Referring to FIGS. 7 and 8, the display manager 416 may be configured to generate display data and operate the display device 420 to provide the display data to an operator of the refuse vehicle 10 or a user that remotely controls or monitors the refuse vehicle 10. The display data may include various callouts overlaid or superimposed onto a real-world or digital image of the refuse container 200. The callouts may indicate the results of the image analysis 406 and can include lines indicating the corresponding features. For example, as shown in FIG. 7, the display data may include a first callout 602 or visual indication that indicates the results of a container shape (e.g., container shape: garbage). The display data may also include a second callout 604 or visual indication that indicates the results of image analysis of particular features (e.g., color of a particular feature or component such as the lid 204, confidence of results, corresponding type). The display data may also include a third callout 606 that indicates the results of text identification (e.g., OCR of the detected text 214 of the refuse container 200). The display data may also include a fourth callout 608 that indicates the results of QR decoding (e.g., QR code result: garbage). The display data may also include a fifth callout 610 that indicates the results of barcode decoding (e.g., bar code result: garbage).

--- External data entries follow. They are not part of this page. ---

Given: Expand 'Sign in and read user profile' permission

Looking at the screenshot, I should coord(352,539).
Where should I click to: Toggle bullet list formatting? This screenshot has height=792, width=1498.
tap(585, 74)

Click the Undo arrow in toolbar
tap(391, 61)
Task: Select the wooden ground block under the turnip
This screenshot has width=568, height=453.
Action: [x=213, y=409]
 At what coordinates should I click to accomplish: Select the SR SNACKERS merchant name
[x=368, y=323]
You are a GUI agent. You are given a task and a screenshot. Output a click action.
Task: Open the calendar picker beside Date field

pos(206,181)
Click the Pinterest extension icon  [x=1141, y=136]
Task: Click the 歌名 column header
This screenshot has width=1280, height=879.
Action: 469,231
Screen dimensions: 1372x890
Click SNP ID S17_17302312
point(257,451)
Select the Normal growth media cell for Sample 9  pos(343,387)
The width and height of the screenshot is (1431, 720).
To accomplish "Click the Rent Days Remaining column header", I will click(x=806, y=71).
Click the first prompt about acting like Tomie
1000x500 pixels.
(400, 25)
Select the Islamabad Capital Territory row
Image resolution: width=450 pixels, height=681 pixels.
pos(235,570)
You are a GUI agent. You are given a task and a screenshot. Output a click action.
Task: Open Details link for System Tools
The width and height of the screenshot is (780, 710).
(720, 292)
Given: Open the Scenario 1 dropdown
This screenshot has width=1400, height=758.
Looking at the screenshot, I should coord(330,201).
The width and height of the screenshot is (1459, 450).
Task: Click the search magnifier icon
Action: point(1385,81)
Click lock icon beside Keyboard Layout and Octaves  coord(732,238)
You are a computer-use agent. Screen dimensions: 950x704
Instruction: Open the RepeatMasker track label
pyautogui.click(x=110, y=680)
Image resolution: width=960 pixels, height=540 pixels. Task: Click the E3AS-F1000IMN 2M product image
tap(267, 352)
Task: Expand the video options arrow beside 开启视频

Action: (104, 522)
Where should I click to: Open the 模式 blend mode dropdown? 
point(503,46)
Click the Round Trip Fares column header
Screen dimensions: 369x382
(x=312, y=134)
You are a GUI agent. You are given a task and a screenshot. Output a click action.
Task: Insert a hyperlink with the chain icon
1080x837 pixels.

It should be understood that while FIGS. 6-10 as described herein refer to only two types of refuse (i.e., garbage and recycling), the stream sorting system 400 may be configured to identify any number of types of refuse or refuse containers using the techniques described herein. For example, if different municipalities have separate containers for cardboard recycling as opposed to glass recycling, in addition to having garbage cans, the stream sorting system 400 may be configured to determine which of the three different types of refuse are likely present in the refuse containers 200.

Referring to FIG. 10, a flow diagram of a process 500 for sorting refuse from different refuse containers includes steps 502-514, according to some embodiments. The process 500 may be performed by the stream sorting system 400 of the refuse vehicle 10. The process 500 advantageously facilitates keeping different types of refuse separate as desired. For example, refuse vehicles may autonomously transport along routes and collect garbage and recycling. The refuse vehicles may be equipped with detection sensors in order to infer, based on the feedback from the detection sensors, which of multiple types of refuse are present in the refuse containers. Advantageously, the process 500 facilitates fully autonomous or semi-autonomous waste collection without requiring an operator of the vehicle to manually exit the vehicle and check or move refuse containers.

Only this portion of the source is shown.